- [Problem to work on]: In the text about Robert Mueller, how long before the September 11 attacks did he become FBI director?

- [Extract to read]:
● ● ●
According to those who have worked with Mueller, he is nonpartisan, someone who, as a prosecutor and FBI director, did not allow politics to influence his work.

But we all have biases, even if they’re unconscious biases, and Bob Mueller is favorably biased toward the FBI. He became FBI director a week before the September 11 attacks and led the bureau’s transformation from an agency focused on fighting crime to one more engaged in counterterrorism.

Whenever the bureau was accused of falling short, Mueller mounted a full-throated defense of the FBI. Whether the charge was that they failed to do enough when an Islamic extremist named Zacarias Moussaoui was arrested three weeks before the 9/11 attacks after he tried to learn how to fly a jumbo jet. Or that they dropped the ball after Russian officials tipped the FBI off about the extremist leanings of Boston Marathon bomber Tamerlan Tsarnaev.

He never explained or apologized for the FBI’s scandalous embrace of the murderous gangster Whitey Bulger.

“He may have a bias toward the bureau, but I don’t see that as a negative because he is scrupulously fair,” said Ed Davis, the former Boston police commissioner. “He is a law enforcement guy who will look at facts.”

Facts have to be corroborated, and that’s why the White House should be worried.

After President Trump fired Mueller’s successor, Jim Comey, the president had some unkind words for Comey. Mueller wouldn’t recognize the president’s characterization of Comey as unprincipled.

Comey, then deputy attorney general, was right next to Bob Mueller in 2004 when they went to the hospital bedside of Attorney General John Ashcroft to prevent White House officials from pressuring Ashcroft into reauthorizing a secret domestic surveillance program the Justice Department had deemed unconstitutional. Comey and Mueller threatened to resign if the program was reauthorized.
● ● ●
- [Exercise data]:

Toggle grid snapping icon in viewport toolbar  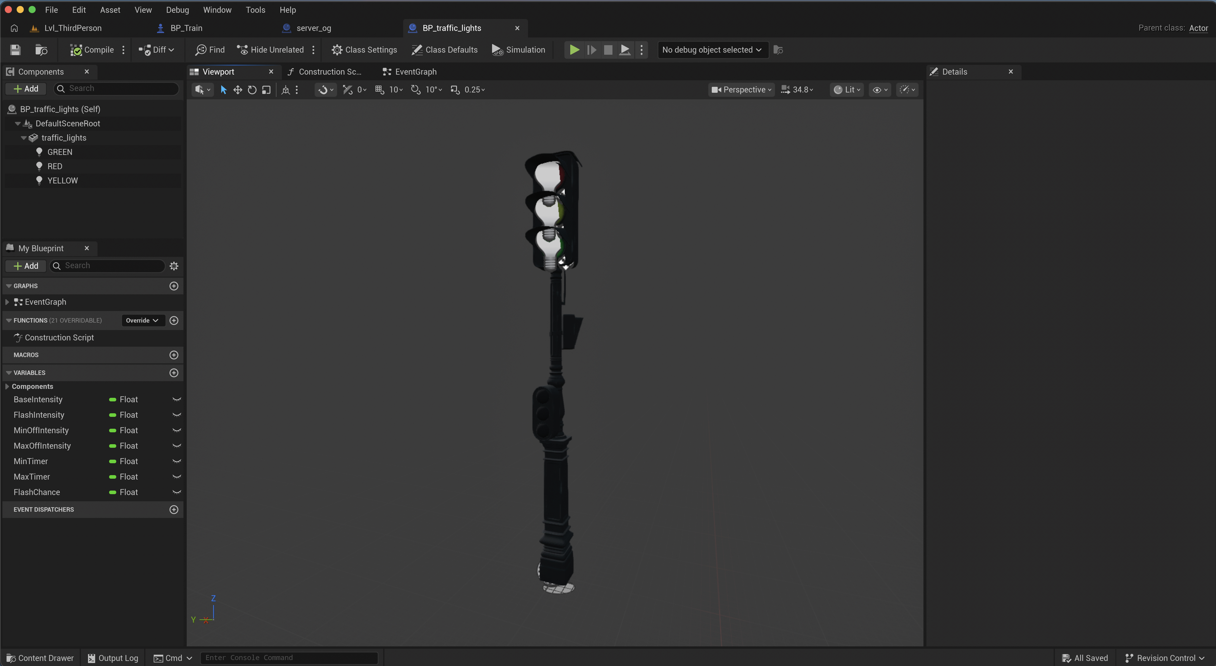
● ● ●
- [Reply]: A week before the attacks.